Actions to take »
1) Using the FPOA article, rewrite everything from "FPOAs have a" down to "hops per clock cycle.", putting "surrounding circuitry" in place of "peripheral circuitry".
2) Decide whether each statement below agrees with the FPOA article. Answer yes or no, and quote the words of the article that decide it.
(a) Each nearest neighbor interconnect carries data one object hop per clock cycle.
(b) FPOA programming is done in Verilog.
(c) MathStar stopped production in May 2008.
3) According to the FPOA article, which tool provided a graphical environment for floor-planning and placement?

Selected extract »
■ ■ ■ ■ ■ ■ ■
FPOAs have a core grid of silicon objects or core objects. These objects are connected through a synchronous interconnect. Each core object also has supporting structures for clock synchronization, BIST and the like. The core is surrounded by peripheral circuitry that contains memory and I/O. An interface circuitry connects the objects to rest of FPOA. Exact number of each type of object and its arrangement are specific to a given family. There are two types of communication: nearest member and "party-line". Nearest member is used to connect a core to nearest core object and party line is used to connect remote objects. There are 8 nearest neighbor interconnects per object and offers transmission speed on one object hop per clock cycle. There are 10 party line interconnect per object that offers transmission speed of four object hops per clock cycle.

==Applications==
FPOAs may be used almost anywhere an FPGA is used, broadly in all hardware acceleration tasks including digital signal processing, medical imaging, computer vision, speech recognition, cryptography, bioinformatics, computer hardware emulation, and aerospace. Since FPOAs are built around fast and optimized silicon objects, they offer higher performance in flat field error correction, fast Fourier transform computation, medical imaging, machine vision, image encoding and decoding, video encoding and decoding and artificial intelligence acceleration to name a few.

==Development on FPOA==
In FPOA we work at silicon object level a higher level than the gate level used in FPGA. This eases the learning curve and also speeds up development. Programming is done in System C. The Arrix family released in 2006 was supported by FPOA design software, which enabled designers to create, verify, program and debug their algorithms on the devices. Summit Design's Visual Elite tool was used for behavioural simulation. MathStar's COAST (COnnection and ASsignment Tool) offered a graphical environment for floor-planning and placement it compiled to an intermediate code that maps to hardware resources. The Object compiler generated the file to be loaded into the FPGA. In 2007 MathStar struck a partnership with mentor graphics and subsequent release use Visual Elite editor from Mentor Graphics for behavioural simulation and functional verification. FPOAs also offered IP core library IP partners included professionals in the video market as well as machine vision market.

==Present status==
MathStar the producer of FPOAs never posted a profit and the company decided to shut down production in May 2008. MathStar was merged into Sajan Inc. in 2010 and Sajan thus acquired MathStar's patent including that of FPOAs. In November 2011, Sajan sold several of MathStar's patent including some on FPOAs to OLK Grun GmbH.
■ ■ ■ ■ ■ ■ ■
Given information »
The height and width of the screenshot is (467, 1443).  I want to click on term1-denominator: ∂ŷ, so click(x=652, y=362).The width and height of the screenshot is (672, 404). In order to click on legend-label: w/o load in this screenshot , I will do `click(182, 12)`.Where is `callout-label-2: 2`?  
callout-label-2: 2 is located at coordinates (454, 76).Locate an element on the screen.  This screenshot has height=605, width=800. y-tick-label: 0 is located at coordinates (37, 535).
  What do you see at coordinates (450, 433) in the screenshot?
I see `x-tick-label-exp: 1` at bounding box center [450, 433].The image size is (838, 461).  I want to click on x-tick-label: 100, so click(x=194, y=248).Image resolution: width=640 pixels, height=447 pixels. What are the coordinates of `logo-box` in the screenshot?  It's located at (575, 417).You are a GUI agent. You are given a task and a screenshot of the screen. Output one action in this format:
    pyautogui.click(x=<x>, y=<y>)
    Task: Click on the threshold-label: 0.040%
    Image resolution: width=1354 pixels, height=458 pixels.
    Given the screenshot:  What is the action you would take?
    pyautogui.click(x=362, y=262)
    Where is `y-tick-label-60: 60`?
■ ■ ■ ■ ■ ■ ■
Solution list »
1)
FPOAs have a core grid of silicon objects or core objects. These objects are connected through a synchronous interconnect. Each core object also has supporting structures for clock synchronization, BIST and the like. The core is surrounded by surrounding circuitry that contains memory and I/O. An interface circuitry connects the objects to rest of FPOA. Exact number of each type of object and its arrangement are specific to a given family. There are two types of communication: nearest member and "party-line". Nearest member is used to connect a core to nearest core object and party line is used to connect remote objects. There are 8 nearest neighbor interconnects per object and offers transmission speed on one object hop per clock cycle. There are 10 party line interconnect per object that offers transmission speed of four object hops per clock cycle.

2)
(a) Yes: "There are 8 nearest neighbor interconnects per object and offers transmission speed on one object hop per clock cycle."
(b) No: "Programming is done in System C."
(c) Yes: "the company decided to shut down production in May 2008."

3) MathStar's COAST (COnnection and ASsignment Tool).